▸ STATED TASK
In the worked solution below, what substitution is made in part (a)(ii)?

▸ PASSAGE SHOWN
(a) [9 marks]

(i) Simplify \( 4f(x) – 2g(x) \):
\( 4f(x) – 2g(x) = 4 \cdot \frac{e^x + e^{-x}}{2} – 2 \cdot \frac{e^x – e^{-x}}{2} = 2(e^x + e^{-x}) – (e^x – e^{-x}) = e^x + 3e^{-x} \) (M1, A1).
Then, \( \frac{1}{4f(x) – 2g(x)} = \frac{1}{e^x + 3e^{-x}} = \frac{e^x}{e^{2x} + 3} \) (multiply by \( \frac{e^x}{e^x} \)) (A1).
(ii) Substitute \( u = e^x \), so \( dx = \frac{du}{u} \), limits \( x = 0 \to u = 1 \), \( x = \ln 3 \to u = 3 \) (A1).
\( \int_0^{\ln 3} \frac{e^x}{e^{2x} + 3} \, dx = \int_1^3 \frac{1}{u^2 + 3} \, du \) (M1).
Integral: \( \int \frac{1}{u^2 + 3} \, du = \frac{1}{\sqrt{3}} \arctan\left(\frac{u}{\sqrt{3}}\right) \) (M1, A1).
Evaluate: \( \left[ \frac{1}{\sqrt{3}} \arctan\left(\frac{u}{\sqrt{3}}\right) \right]_1^3 = \frac{1}{\sqrt{3}} \left( \arctan(\sqrt{3}) – \arctan\left(\frac{\sqrt{3}}{3}\right) \right) \) (M1).
\( = \frac{1}{\sqrt{3}} \left( \frac{\pi}{3} – \frac{\pi}{6} \right) = \frac{\pi \sqrt{3}}{18} \) (A1).

(b) [8 marks]

(i) \( h(x) = n f(x) + g(x) = \frac{(n+1)e^x + (n-1)e^{-x}}{2} \). Set \( h(x) = k \): \( (n+1)e^x + (n-1)e^{-x} = 2k \) (M1).
Let \( u = e^x \): \( (n+1)u + \frac{n-1}{u} = 2k \). Multiply by \( u \): \( (n+1)u^2 – 2ku + (n-1) = 0 \) (A1, A1).
Solve: \( u = \frac{2k \pm \sqrt{4k^2 – 4(n+1)(n-1)}}{2(n+1)} = \frac{k \pm \sqrt{k^2 – n^2 + 1}}{n+1} \) (M1).
Thus, \( x = \ln \left( \frac{k \pm \sqrt{k^2 – n^2 + 1}}{n + 1} \right) \) (A1).
(ii) Discriminant: \( \Delta = 4k^2 – 4(n+1)(n-1) = 4(k^2 – n^2 + 1) > 0 \) (R1).

▸ EXTRACTED INFORMATION
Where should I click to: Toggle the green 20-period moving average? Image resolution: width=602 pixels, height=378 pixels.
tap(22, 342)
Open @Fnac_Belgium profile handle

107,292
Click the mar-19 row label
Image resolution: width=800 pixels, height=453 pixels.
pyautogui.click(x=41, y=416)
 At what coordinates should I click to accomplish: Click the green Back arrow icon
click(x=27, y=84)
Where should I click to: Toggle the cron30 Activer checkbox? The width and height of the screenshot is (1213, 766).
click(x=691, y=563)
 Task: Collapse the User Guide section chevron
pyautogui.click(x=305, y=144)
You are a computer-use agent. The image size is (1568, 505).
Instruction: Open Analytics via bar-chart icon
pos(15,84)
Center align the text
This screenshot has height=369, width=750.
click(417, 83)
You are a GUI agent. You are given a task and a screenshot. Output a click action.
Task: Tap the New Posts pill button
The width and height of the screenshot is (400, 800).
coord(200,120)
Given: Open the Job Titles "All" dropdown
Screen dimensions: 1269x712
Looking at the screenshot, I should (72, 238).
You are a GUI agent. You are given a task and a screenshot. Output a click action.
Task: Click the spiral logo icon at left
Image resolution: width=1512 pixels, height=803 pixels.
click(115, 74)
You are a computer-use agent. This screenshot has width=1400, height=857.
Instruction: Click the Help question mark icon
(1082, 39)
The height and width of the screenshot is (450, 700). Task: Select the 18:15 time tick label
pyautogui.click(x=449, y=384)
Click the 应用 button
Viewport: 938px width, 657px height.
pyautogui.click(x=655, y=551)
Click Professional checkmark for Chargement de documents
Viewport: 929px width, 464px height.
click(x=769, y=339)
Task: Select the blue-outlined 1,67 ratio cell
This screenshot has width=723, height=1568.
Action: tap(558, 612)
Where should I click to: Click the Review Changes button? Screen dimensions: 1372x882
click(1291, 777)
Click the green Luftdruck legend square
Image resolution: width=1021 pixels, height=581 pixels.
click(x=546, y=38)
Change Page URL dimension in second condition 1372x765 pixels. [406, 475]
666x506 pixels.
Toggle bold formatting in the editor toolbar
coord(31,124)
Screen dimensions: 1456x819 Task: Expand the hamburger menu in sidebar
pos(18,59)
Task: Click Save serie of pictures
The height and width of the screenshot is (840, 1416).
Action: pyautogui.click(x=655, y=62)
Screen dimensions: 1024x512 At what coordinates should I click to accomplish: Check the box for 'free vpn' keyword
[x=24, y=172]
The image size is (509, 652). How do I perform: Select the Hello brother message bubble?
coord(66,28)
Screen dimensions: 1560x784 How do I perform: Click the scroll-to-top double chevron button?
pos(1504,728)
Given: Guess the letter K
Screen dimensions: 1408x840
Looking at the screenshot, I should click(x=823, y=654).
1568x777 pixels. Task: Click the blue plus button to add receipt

▸ COMPLETED TASK
u = e^x, so dx = du/u.